Qom rose to prominence as a modern seminary town after Britain seized what is now Iraq from the Ottomans at the end of World War I. When the clerics of Najaf, an important Shia shrine town in southern Iraq, incited revolt against the British, they were expelled; some of these clerics ended up in Qom, which a prominent ayatollah was reviving as a center of religious learning. Qom’s development was still not assured; from 1925, the Shah of Iran, Reza Pahlavi, regarded Islam in general and clerics in particular as hindrances to his efforts to modernize Iran. He introduced military service for some clerics and banned all but the senior clergy from wearing the traditional gown and turban. He came to Qom to horsewhip a senior ayatollah who had criticized the Queen’s immodest mode of dress.

Clerical resentment of the monarchy increased under Reza’s son, Mohammad Reza, but the theologians of Qom were divided on whether Islam required that they actively oppose tyranny or concentrate on their primary duty: studying Islamic law and transmitting it to believers. In the 1960s, the activists came under the influence of Ayatollah Ruhollah Khomeini; and in 1979, after the Shah fled and Khomeini returned from exile to set up the modern world’s only clerical state, Tehran was its capital but Qom was its heart.

Since then, Qom has been booming. The clerical population has risen from around 25,000 to more than 45,000, and the nonclerical population has more than tripled, to about 700,000. It is very hard to calculate the vast sums of money that flow, in the forms of alms and Islamic taxes, to Qom’s ten senior ayatollahs—called “Objects of Emulation” because their fellow clerics have pronounced them qualified to act as models whose behavior and rulings laymen and lesser clerics can follow. (Every believer is free to choose the “Object of Emulation” he or she admires most, whether they are inside or outside Iran.) These donations, along with state help for favored institutions, have pushed up the number of seminary schools in Qom to fifty-odd, and the number of research institutes and libraries to around 250. These institutions produce hundreds of books and journals every year, and they use the Internet to disseminate and publicize their findings on subjects like Islamic law and history, philosophy and political economy.
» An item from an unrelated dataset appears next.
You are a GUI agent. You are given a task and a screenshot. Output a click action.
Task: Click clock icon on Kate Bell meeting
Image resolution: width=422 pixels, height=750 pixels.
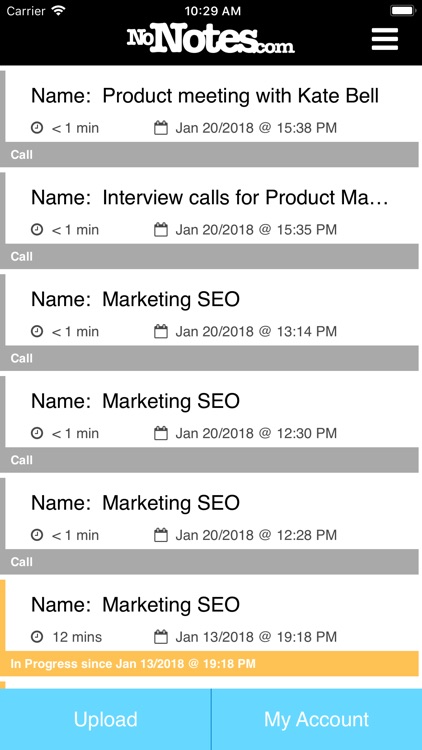[x=37, y=128]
The municipal council is buying and destroying buildings that stand in the path of a grand boulevard that has been projected to lead from the shrine of the sister of one of Shiism’s twelve imams to a grand modern mosque five kilometers away.1

After the revolution, a highway was laid between Qom and Tehran, making it easy for politicians and bureaucrats to go back and forth; if you have a reckless driver, the trip from south Tehran will take you barely an hour. This spring, Syria’s foreign minister, on a visit to Iran, made an unpublicized nocturnal trip to Qom; he wanted clerical support for his request, prompted by the US and Lebanon, that Iran downgrade its relations with Hezbollah. (He got an ambiguous answer.) The intelligence ministry is said to have consulted clerics in Qom on the wisdom of exploring better relations with the US. (Here, too, the response was vague; Bush, who included Iran in the “axis of evil,” has alarmed many clerics, but some have warned against giving the impression that Iran is buckling under pressure.) If the US brings down Saddam Hussein, the thousands of Iraqi clerics currently in exile in Qom will have a strong influence on their country’s future.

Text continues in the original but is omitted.